El cine quinqui,
propio de una época y de una coyuntura industrial, permitió a una estirpe de
cineastas valientes radiografiar buena parte de la sociedad española siguiendo
el rastro de varios submundos de delincuencia, droga y prostitución. Las dos
partes de El Pico, Yo, “el vaquilla”, Colegas, Perros Callejeros
y esta, Navajeros, fueron la punta de
iceberg de un fenómeno sociológico que tuvo escaso reconocimiento crítico: el
del cine barriobajero, que se mantiene como un subgénero dentro del cine
político de la época. Por ejemplo, La muerte de Mikel, de Imanol Uribe. En este caso, Eloy de la Iglesia sigue
las correrrías del Jaro y su banda, delincuentes juveniles, en el Madrid de
mediados de los ochenta, con los socialistas en el poder, el postfranquismo y
la corrupción policial así como las aspiraciones de un lumpenproletariat marginalizado que no tienen ninguna cabida en la
sociedad que se está intentando construir.
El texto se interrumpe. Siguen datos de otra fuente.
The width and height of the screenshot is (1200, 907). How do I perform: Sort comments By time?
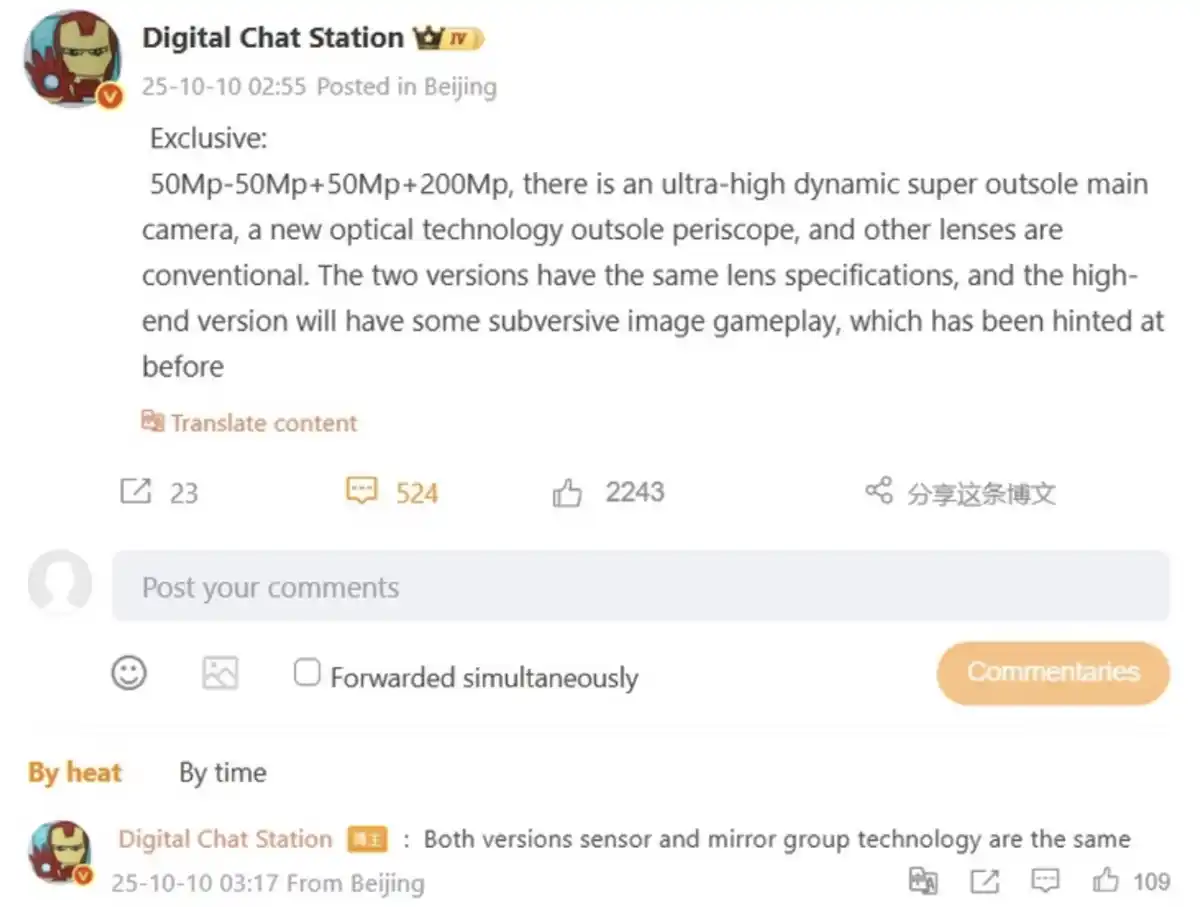(223, 773)
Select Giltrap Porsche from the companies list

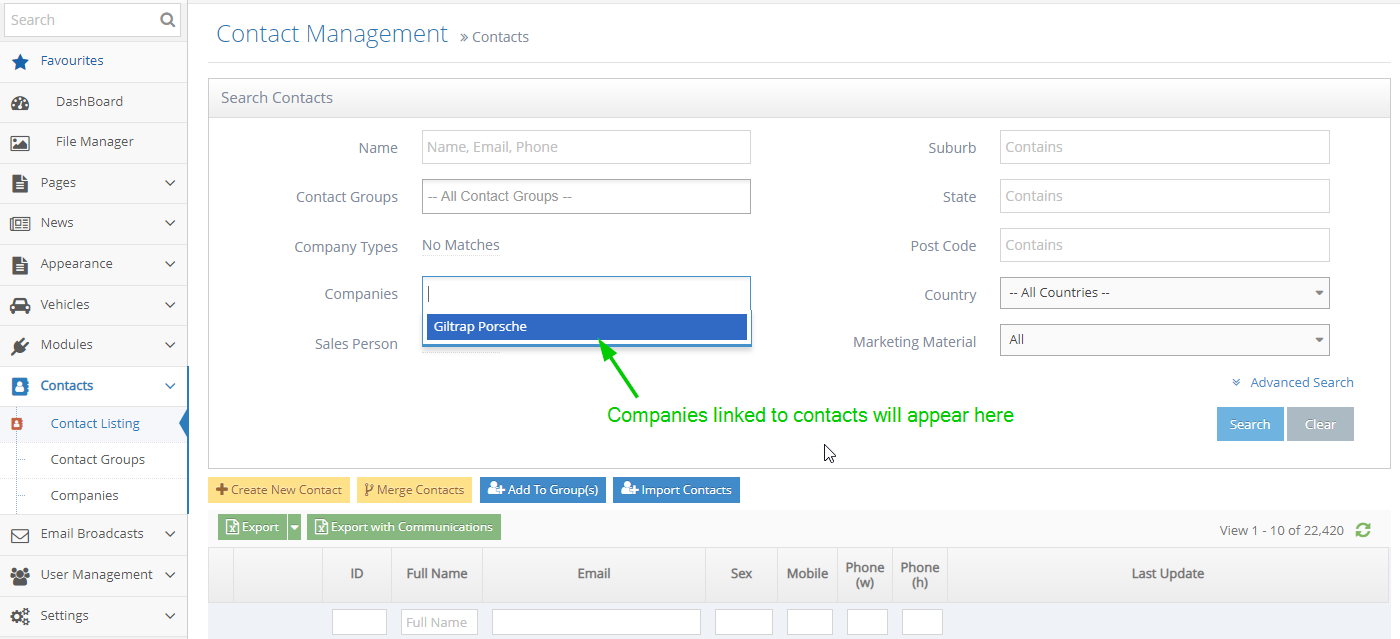tap(586, 327)
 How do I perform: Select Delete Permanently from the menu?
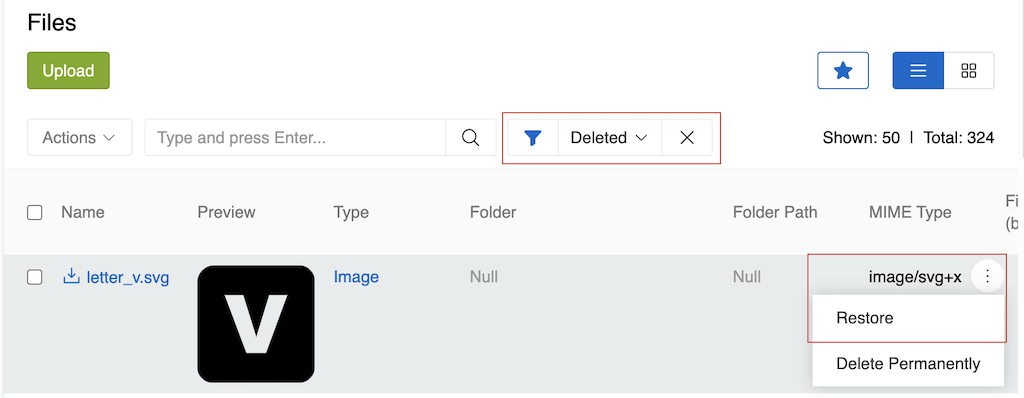[908, 363]
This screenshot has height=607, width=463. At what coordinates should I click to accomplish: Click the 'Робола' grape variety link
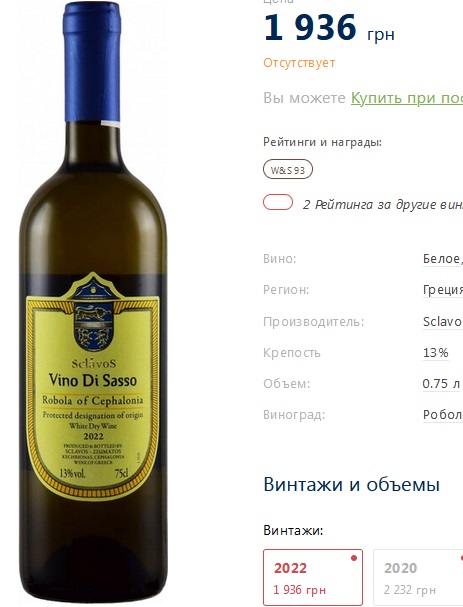[442, 414]
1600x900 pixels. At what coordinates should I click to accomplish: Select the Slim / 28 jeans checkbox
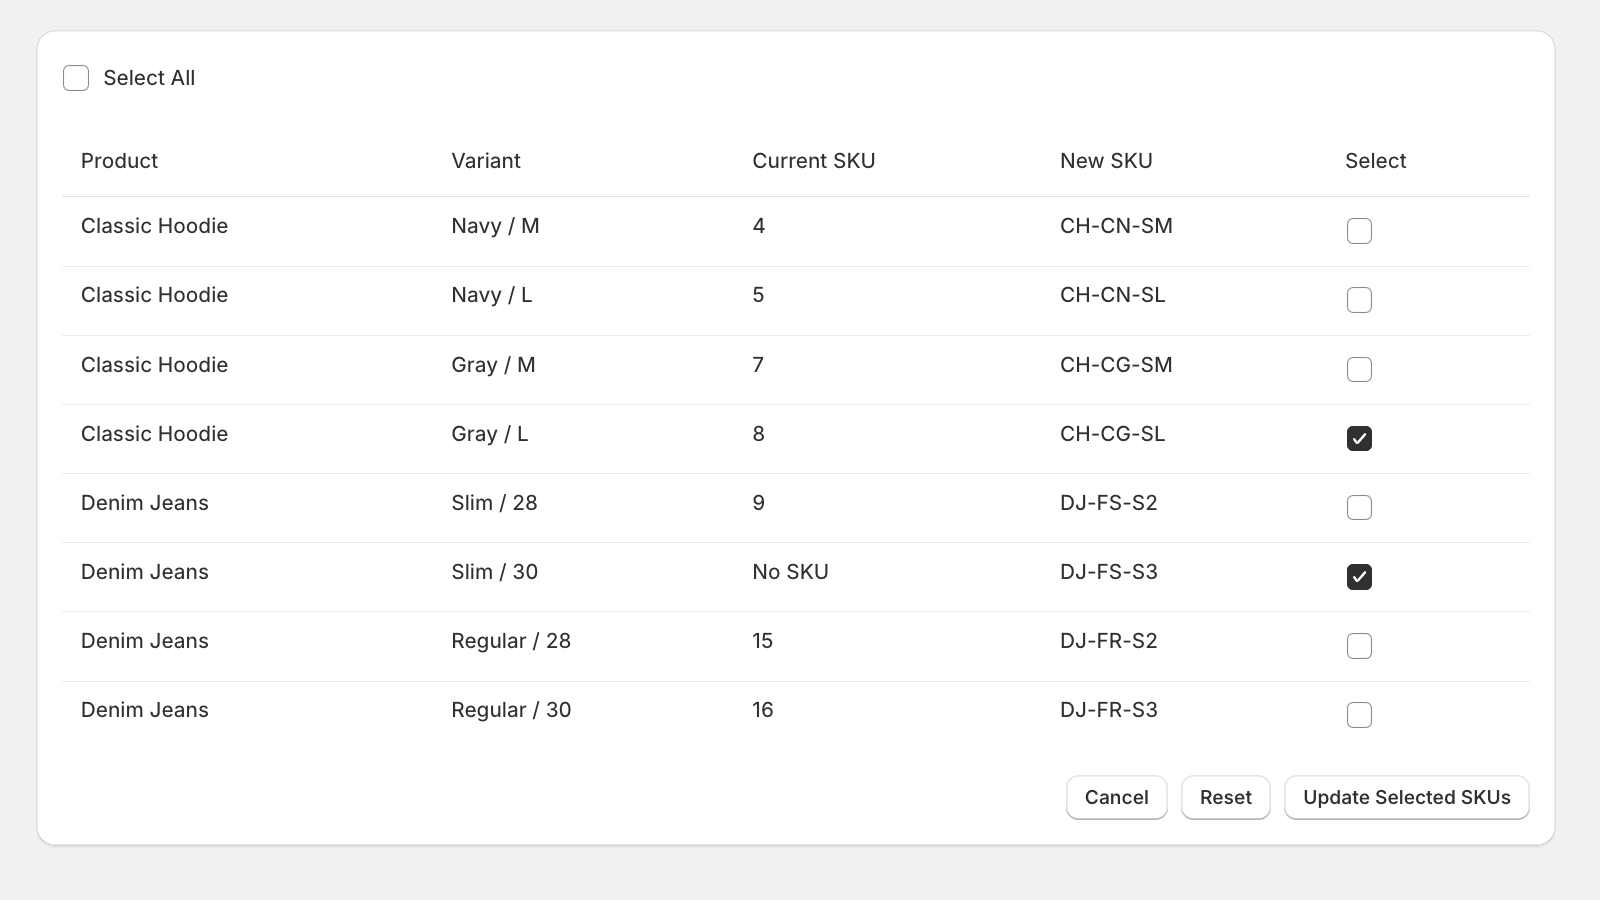pos(1359,507)
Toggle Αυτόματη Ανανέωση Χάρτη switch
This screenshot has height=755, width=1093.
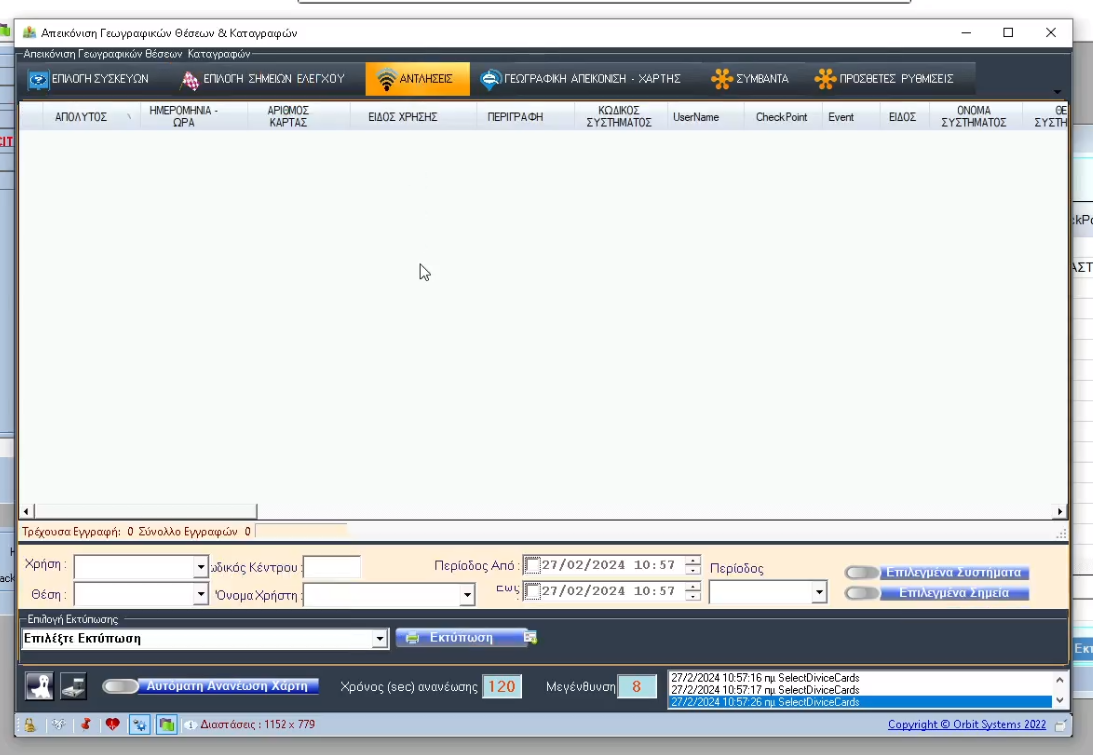pos(120,686)
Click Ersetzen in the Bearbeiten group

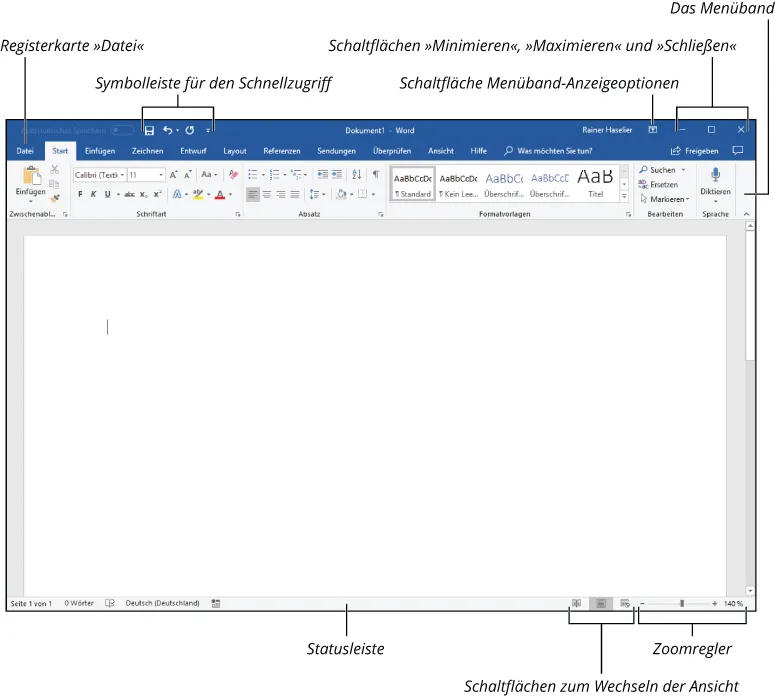pyautogui.click(x=663, y=185)
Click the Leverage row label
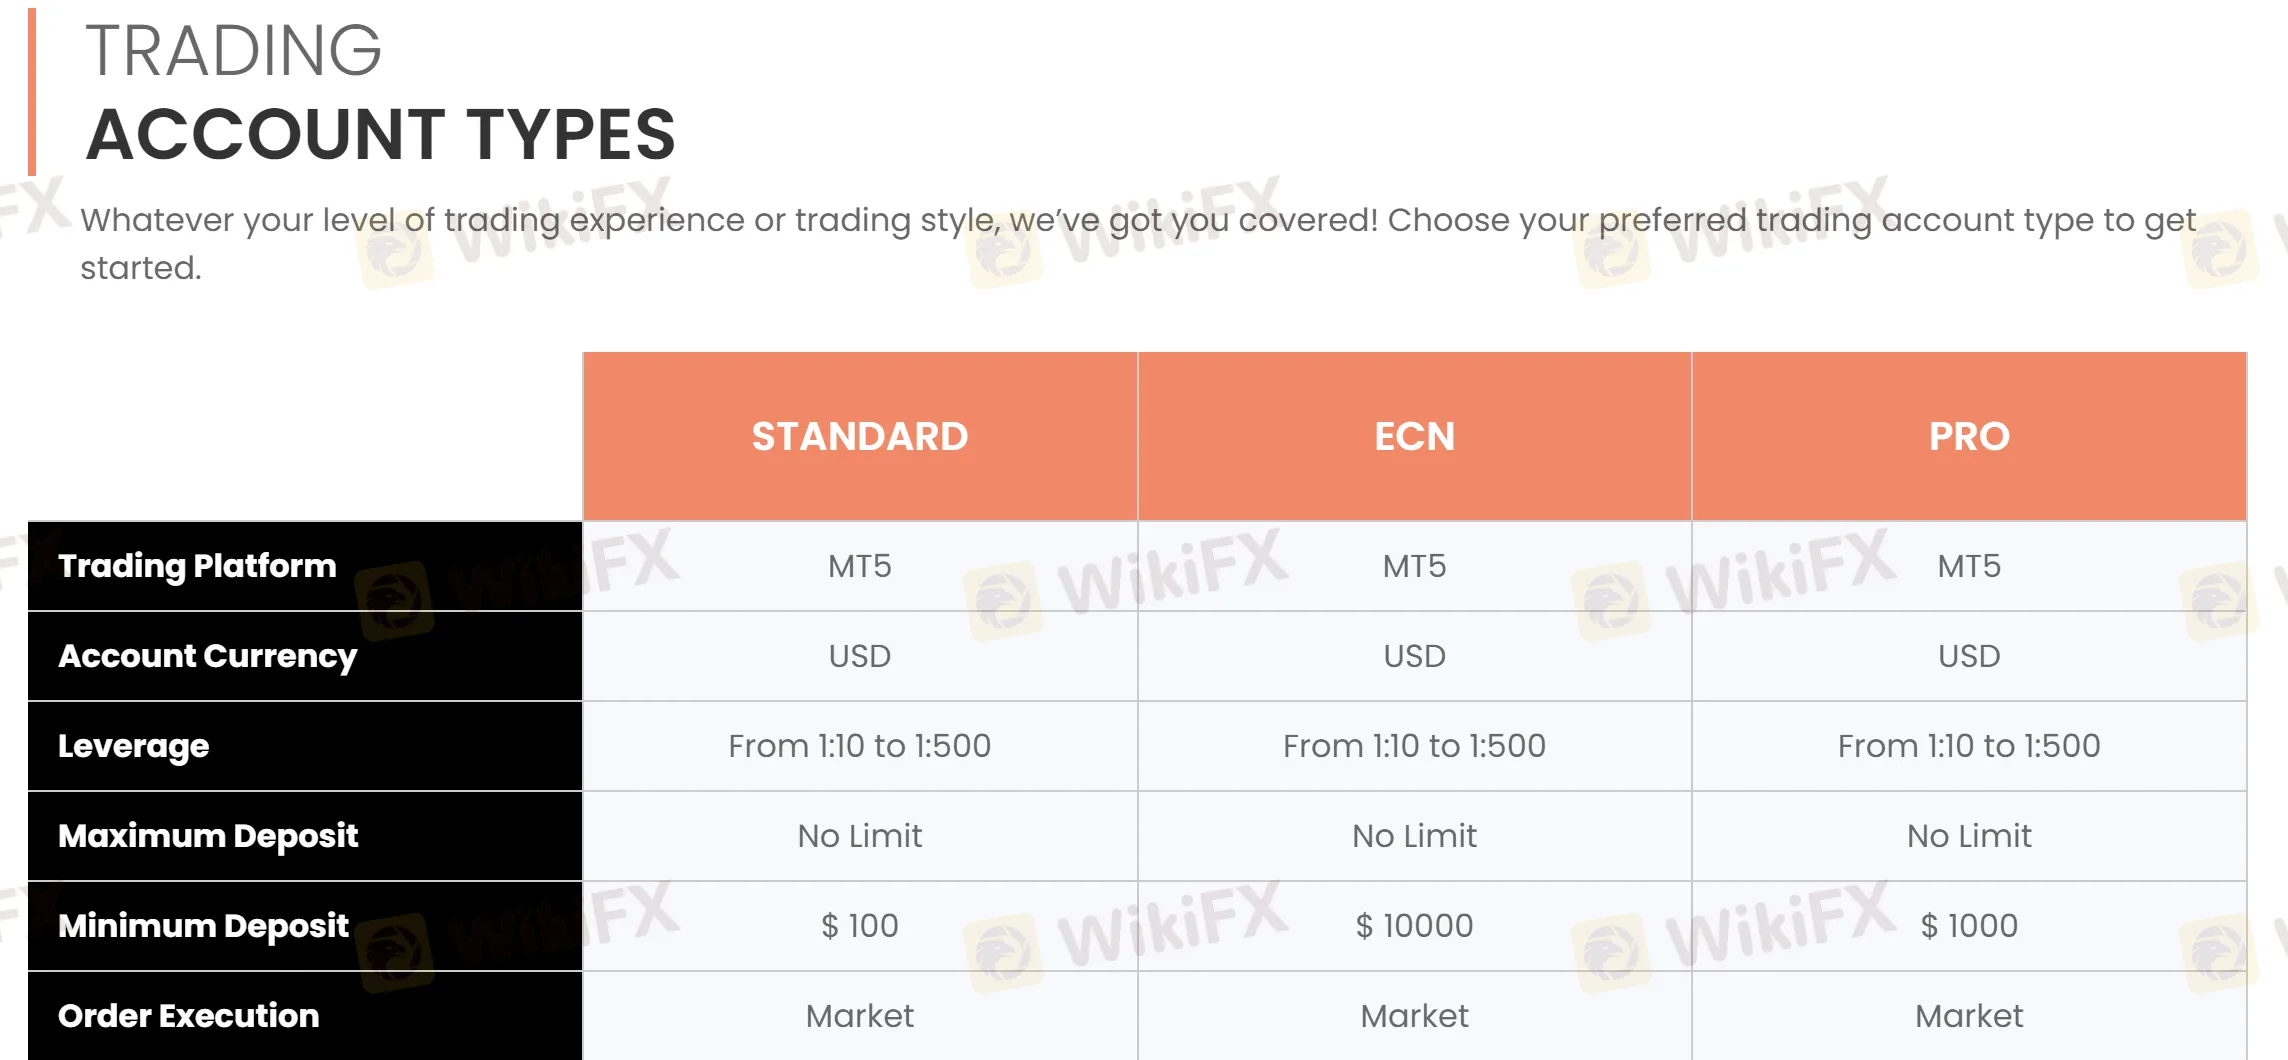The width and height of the screenshot is (2288, 1060). click(133, 746)
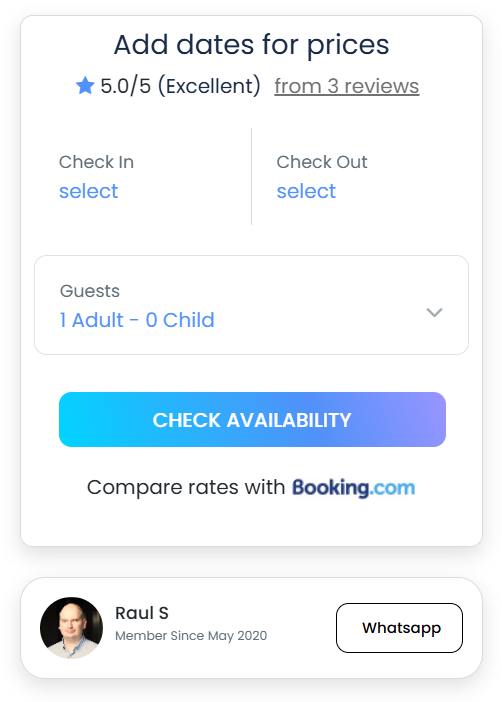Click the blue star rating icon

click(x=85, y=85)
Es decir, de la Iglesia, aprovechando
el alarmismo ciudadano sobre las bandas juveniles y lanzando un anzuelo a la
boca del morbo social, el director vasco ofrece una segunda lectura de una
España a medio construir, llena de descampados, escombros, sordidez y sueños rotos. Una especie de copia en negro de la realidad contemporánea. Como dice el
personaje de José Sacristán, que un chaval de 16 años, en vez de darte las
buenas noches, te ponga la navaja en el cuello significa que algo va mal en la
sociedad. Desde el punto de vista cinematográfico, la película cuenta con
interpretaciones ajustadas (la de José Luís Manzano no es, desde luego, la más
seductora), una BSO calorra, una
narración férrea y un argumento dramatico que tiene un final a lo Keoma.